Write out the data word for word and drop any picture you find.
*** Opening of Given data ***
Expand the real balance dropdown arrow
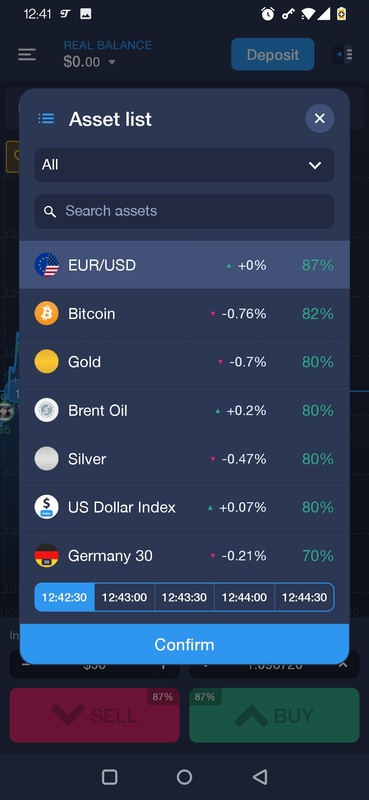Viewport: 369px width, 800px height. (112, 63)
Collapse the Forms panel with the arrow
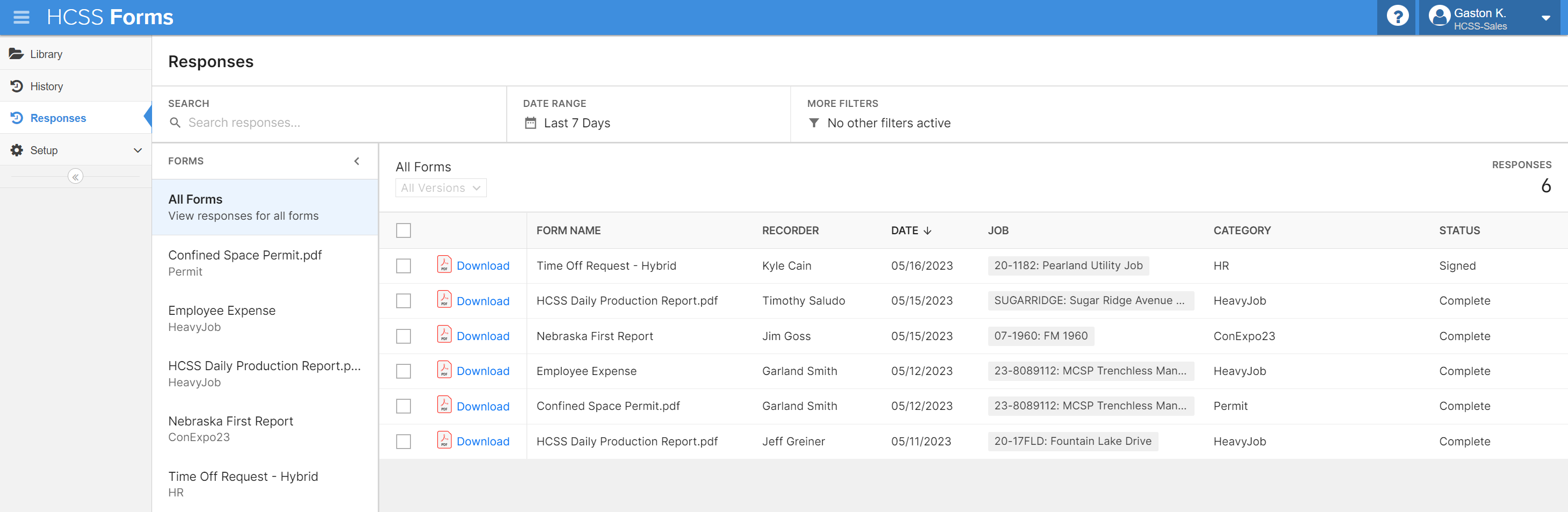The image size is (1568, 512). (x=357, y=161)
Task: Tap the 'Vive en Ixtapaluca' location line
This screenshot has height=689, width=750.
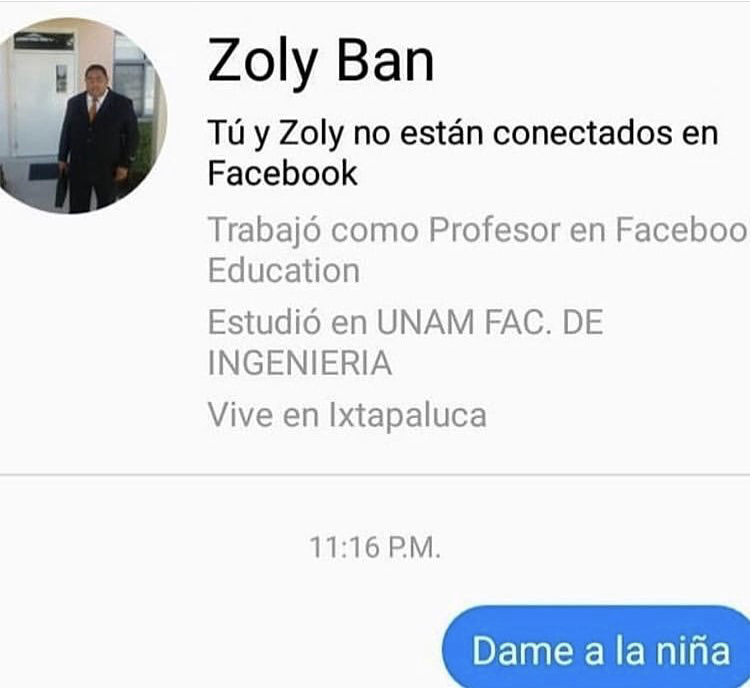Action: pyautogui.click(x=347, y=415)
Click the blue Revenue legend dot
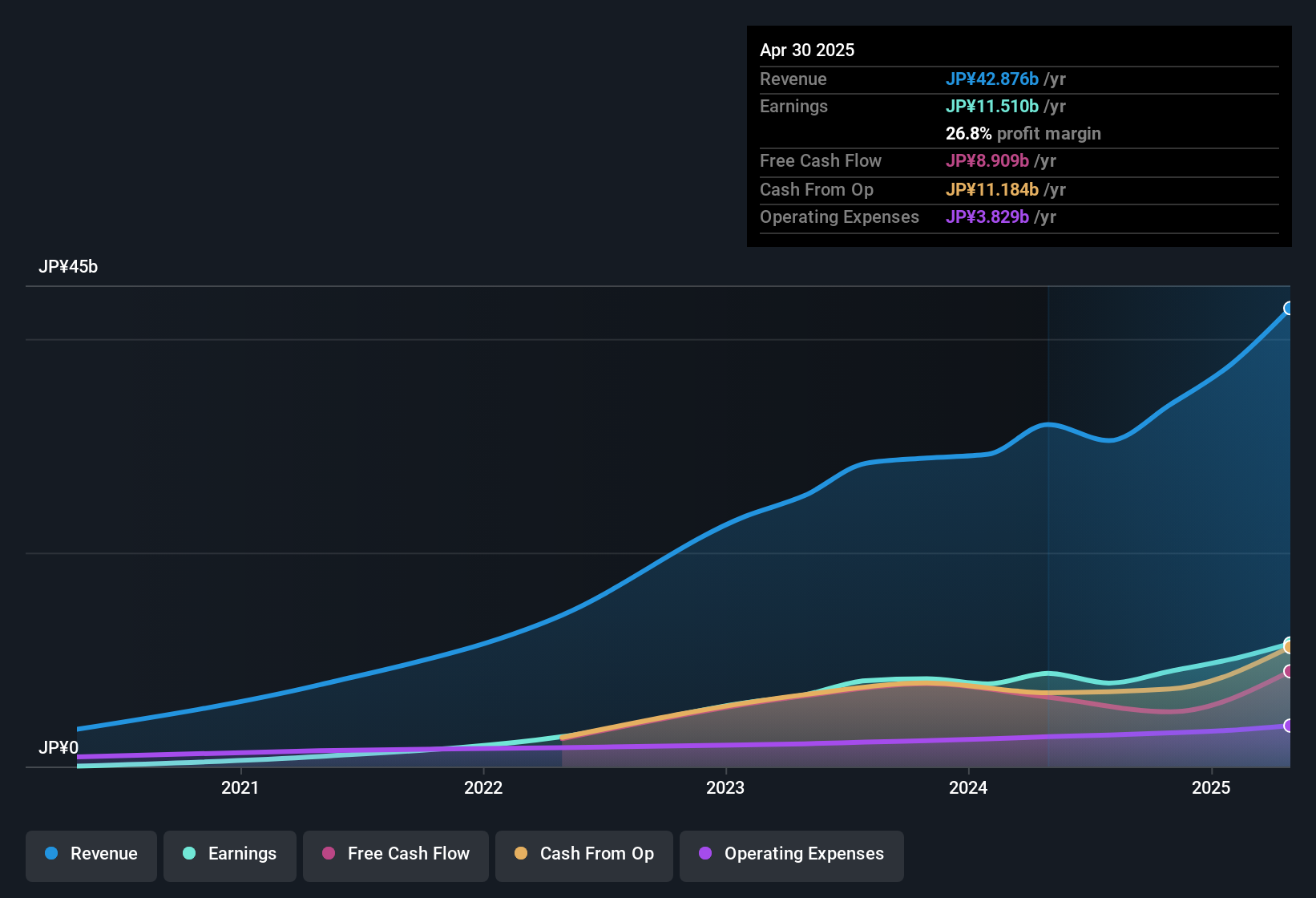1316x898 pixels. 51,853
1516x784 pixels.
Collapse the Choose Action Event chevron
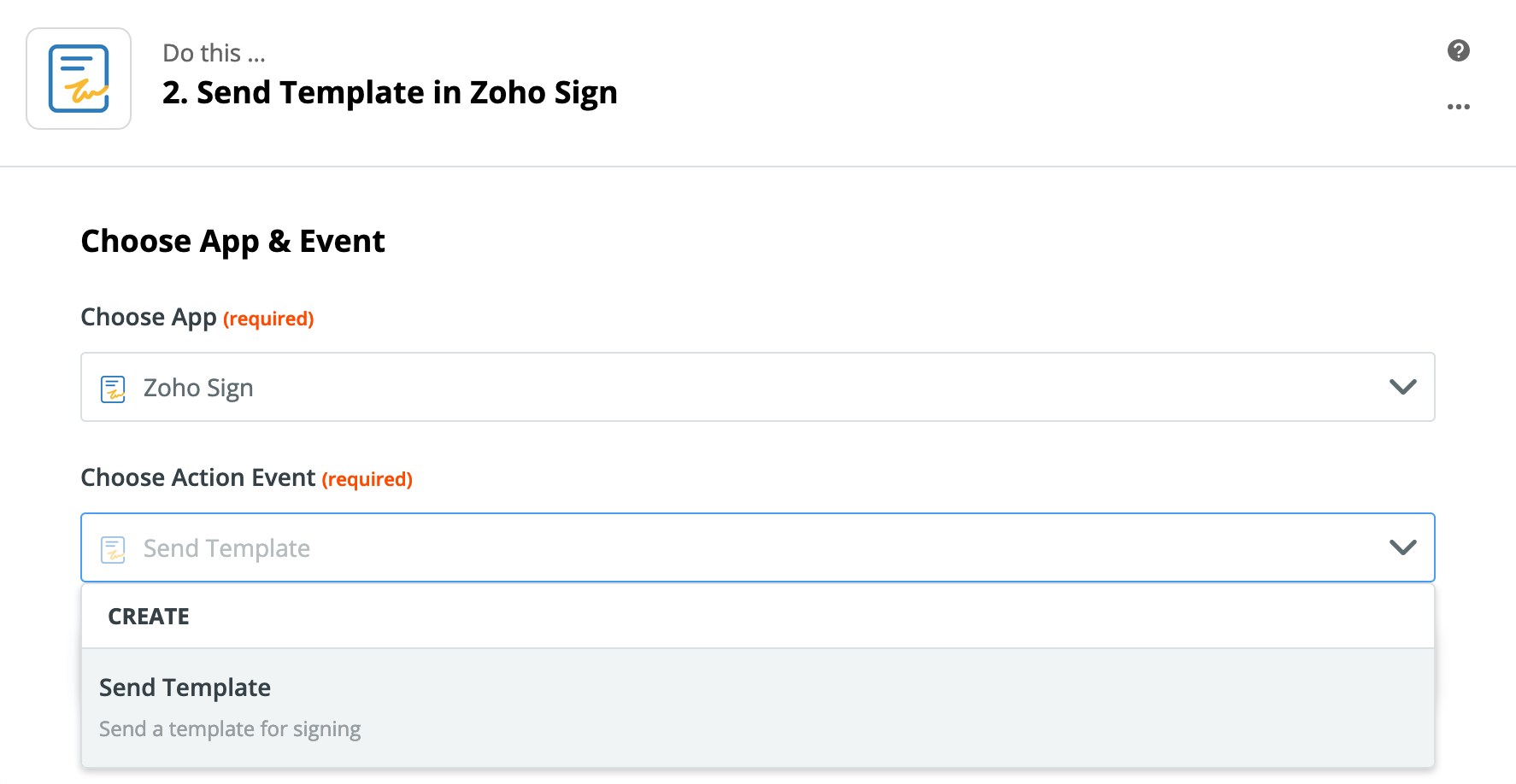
*** Close of Given data ***
▶ _Solution to the problem_
Expand the real balance dropdown arrow
Viewport: 369px width, 800px height. (112, 63)
Collapse the Forms panel with the arrow
The image size is (1568, 512). (x=357, y=161)
Task: Tap the 'Vive en Ixtapaluca' location line
This screenshot has height=689, width=750.
Action: pyautogui.click(x=347, y=415)
Click the blue Revenue legend dot
1316x898 pixels. 51,853
1516x784 pixels.
Collapse the Choose Action Event chevron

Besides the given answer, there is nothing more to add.